There are many ways that your spouse can make you feel rejected, and the majority of them are from a lack of intimacy and closeness, or physical rejection. You might feel unattractive and worthless when they say they don't want to have sex, or feel hurt when they shut down your advances. They might be showing affection towards you less and less, and you feel they don't care as much as they once used to.
In addition, there are other types of rejection you may be feeling. Material rejection is when you want the big screen TV, but your spouse shuts your idea down. While this seems insignificant, it may have more of an impact on you then you realize. Verbal rejection is when one spouse attempts to talk, and the other doesn’t respond in a kind way. Instead they might use harsh words or choose not to respond at all. You may also feel emotional rejection, where your spouse simply isn’t there as much as you need them to be emotionally.
Part of you might think that it shouldn’t matter, and you try to dismiss your pain by reminding yourself that they chose to be in this marriage. But you have to be honest with yourself and admit that it does hurt, otherwise you might not address the problem correctly. There are a few actions that you can take to try and rectify some of the problems.
First, be very clear about what you want and need from them. Do they even know that you are feeling rejected? Are they unaware that you’re struggling in the relationship? State the exact emotional impact that their actions (or lack of) are having on you. Also spend some alone time with your heart to really understand what it is you feel is lacking in the marriage. Do you have a need to feel closer to your spouse, secure in the relationship, or feel more valued? Are you strictly not feeling fulfilled sexually? Maybe you simply need them to tell you they love you more. The clearer you can be about the exact actions they can take the better.
Second, help your spouse help you. Most people doesn’t want to just listen to you vent about a problem, they want to fix it and problem solve.
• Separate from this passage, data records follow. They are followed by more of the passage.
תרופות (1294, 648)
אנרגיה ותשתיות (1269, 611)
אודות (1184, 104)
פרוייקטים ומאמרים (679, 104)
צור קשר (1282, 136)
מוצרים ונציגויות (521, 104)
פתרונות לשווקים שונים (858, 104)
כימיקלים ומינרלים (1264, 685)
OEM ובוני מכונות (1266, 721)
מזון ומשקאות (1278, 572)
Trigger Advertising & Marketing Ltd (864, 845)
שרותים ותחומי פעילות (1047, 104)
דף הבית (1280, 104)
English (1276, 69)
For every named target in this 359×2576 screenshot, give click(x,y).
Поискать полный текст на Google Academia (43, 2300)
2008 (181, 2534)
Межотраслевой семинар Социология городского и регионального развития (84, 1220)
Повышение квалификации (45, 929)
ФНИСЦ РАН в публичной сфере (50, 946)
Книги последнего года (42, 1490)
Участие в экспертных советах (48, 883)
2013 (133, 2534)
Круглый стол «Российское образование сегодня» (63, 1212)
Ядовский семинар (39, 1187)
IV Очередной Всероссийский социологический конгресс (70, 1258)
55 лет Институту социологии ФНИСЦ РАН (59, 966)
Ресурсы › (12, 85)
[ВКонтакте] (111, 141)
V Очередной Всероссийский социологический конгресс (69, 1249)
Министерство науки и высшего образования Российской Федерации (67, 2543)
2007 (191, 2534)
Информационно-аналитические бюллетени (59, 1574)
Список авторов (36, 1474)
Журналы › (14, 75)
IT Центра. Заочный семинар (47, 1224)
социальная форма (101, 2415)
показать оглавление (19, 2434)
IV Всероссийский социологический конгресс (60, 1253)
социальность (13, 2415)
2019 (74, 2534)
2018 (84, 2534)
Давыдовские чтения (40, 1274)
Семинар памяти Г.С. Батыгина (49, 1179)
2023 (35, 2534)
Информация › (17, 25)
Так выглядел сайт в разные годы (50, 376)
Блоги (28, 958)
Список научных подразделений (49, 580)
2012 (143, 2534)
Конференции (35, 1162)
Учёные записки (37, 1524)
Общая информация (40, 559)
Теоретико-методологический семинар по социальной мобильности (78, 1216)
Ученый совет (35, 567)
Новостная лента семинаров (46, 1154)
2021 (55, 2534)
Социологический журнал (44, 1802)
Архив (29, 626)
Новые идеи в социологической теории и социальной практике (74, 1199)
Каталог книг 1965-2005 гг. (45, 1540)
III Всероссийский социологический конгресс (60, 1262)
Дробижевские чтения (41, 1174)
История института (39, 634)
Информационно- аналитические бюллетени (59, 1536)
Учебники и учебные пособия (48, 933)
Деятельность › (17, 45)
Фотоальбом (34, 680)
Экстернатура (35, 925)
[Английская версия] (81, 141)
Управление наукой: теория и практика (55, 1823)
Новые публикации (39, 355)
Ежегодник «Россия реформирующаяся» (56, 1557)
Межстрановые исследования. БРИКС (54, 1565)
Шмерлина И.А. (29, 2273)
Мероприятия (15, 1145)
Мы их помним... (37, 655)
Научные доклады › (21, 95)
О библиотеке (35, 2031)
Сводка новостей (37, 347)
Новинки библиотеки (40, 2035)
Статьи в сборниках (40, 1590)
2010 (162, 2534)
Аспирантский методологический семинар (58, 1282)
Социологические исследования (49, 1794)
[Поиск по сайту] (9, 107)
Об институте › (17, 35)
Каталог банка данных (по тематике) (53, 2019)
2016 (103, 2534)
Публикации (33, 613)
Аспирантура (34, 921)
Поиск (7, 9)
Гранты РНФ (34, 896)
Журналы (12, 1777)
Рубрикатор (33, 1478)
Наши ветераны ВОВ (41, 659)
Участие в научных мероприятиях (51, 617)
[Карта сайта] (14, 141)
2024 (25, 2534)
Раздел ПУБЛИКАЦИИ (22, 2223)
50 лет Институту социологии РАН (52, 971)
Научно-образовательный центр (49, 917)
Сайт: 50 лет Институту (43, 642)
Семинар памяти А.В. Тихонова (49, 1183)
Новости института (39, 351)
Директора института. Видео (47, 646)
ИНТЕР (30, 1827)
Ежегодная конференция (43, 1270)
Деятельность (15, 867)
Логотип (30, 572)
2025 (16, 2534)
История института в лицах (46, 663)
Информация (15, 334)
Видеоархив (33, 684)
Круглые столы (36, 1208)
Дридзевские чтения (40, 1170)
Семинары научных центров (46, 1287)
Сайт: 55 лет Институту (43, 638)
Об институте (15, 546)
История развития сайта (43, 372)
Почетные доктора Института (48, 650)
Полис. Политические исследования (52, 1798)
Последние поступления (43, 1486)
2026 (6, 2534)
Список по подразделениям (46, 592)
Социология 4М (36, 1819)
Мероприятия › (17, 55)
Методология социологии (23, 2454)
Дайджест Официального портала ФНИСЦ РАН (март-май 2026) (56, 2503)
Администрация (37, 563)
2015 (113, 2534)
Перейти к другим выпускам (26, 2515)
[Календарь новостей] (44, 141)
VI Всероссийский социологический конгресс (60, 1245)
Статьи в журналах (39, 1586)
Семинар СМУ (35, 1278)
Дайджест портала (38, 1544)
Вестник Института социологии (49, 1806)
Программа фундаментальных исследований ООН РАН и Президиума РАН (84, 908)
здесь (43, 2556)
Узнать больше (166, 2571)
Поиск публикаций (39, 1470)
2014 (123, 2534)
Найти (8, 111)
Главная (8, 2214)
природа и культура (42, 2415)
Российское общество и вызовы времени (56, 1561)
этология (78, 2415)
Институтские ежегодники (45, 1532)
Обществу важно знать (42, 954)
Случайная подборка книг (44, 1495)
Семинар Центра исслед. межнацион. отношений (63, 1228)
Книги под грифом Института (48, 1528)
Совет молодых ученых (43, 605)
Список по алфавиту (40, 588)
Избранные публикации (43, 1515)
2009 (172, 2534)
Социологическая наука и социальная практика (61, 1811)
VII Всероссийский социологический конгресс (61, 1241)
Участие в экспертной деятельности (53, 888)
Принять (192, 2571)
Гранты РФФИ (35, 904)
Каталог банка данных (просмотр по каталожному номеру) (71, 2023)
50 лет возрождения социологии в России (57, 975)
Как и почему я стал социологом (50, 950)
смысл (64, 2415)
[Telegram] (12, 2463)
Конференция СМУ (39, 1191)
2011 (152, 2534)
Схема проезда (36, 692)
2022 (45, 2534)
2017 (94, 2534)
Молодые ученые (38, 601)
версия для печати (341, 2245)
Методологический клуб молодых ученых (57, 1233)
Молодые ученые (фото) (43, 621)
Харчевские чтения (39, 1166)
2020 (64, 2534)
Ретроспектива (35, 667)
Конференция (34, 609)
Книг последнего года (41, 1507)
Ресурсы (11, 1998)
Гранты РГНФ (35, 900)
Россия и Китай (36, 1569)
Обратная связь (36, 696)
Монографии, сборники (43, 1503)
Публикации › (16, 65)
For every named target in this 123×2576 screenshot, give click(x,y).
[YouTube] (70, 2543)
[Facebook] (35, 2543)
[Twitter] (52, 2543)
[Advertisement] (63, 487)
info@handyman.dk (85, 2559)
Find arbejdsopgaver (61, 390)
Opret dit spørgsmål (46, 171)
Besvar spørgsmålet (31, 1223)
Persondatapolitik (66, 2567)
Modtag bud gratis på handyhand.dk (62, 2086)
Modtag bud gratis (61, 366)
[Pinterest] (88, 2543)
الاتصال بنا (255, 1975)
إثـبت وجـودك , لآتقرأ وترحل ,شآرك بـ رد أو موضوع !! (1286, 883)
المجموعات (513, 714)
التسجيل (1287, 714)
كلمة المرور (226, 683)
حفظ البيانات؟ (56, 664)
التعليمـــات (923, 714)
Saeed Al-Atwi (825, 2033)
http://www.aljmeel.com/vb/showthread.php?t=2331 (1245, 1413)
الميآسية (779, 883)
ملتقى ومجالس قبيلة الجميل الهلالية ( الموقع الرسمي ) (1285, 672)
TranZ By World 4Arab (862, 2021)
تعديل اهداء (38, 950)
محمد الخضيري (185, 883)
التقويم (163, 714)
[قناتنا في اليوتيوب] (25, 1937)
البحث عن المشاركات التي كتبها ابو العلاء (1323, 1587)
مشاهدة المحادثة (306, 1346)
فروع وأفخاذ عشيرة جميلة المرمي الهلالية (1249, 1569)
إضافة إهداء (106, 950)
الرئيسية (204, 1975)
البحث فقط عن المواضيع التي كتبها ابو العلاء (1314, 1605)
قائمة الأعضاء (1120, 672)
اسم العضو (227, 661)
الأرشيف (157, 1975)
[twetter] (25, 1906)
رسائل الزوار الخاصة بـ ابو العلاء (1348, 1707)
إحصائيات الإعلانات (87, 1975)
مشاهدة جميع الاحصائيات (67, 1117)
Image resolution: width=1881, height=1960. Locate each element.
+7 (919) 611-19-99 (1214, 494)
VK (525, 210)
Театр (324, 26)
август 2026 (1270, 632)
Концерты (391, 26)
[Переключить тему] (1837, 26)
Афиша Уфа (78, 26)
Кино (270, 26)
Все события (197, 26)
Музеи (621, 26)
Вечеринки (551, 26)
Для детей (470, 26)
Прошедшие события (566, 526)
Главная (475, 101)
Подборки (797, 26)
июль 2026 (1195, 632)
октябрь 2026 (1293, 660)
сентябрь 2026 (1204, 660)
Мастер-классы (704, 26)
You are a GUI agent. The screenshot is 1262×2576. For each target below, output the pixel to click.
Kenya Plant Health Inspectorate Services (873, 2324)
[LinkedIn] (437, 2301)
Nagging and complaining will not get you far, so instead show them what they can do to make you feel more accepted. Say something such as “I have felt lonely recently, can we go out on a date together this weekend?” While they might not respond in the way you hope for them to, this is more productive then getting angry and upset.
Third, look out for the things you can appreciate. If you want more out of your marriage, you have to give love and praise when they do the things that make you feel loved and accepted. They will feel more validated that their actions matter to you, and will want to do them more often to make you feel happy. By consciously looking for the good things, you’ll probably notice more of them yourself, and your own attitude may will improve. Try looking at things from their perspective, too. Are you actually missing some of the loving signs they show you?
Fourth, you have to also take full responsibility for yourself. Have you been rejecting your spouse without even realizing it? You may be pulling yourself away from them because you aren’t feeling as loved as you once did. This only causes them to also feel rejected, and will spiral your relationship out of control. Make sure you are not giving them negative messages yourself that are turning them away from you. You also need to accept the fact that only you can control your feelings, and that no one can ever “fix” them for you. If you are feeling lonely, hurt, unattractive, inadequate, or undesirable, it’s because you’re choosing to believe a negative thoughts about yourself, and feeding those feelings.
Rejection in marriage is real, and can cause real problems in your relationship. There are a few things you can do to handle rejection, so your marriage can continue to move forward and thrive. Try out these tips if you’re feeling rejected by your spouse, and you will be on the path to making things a little easier.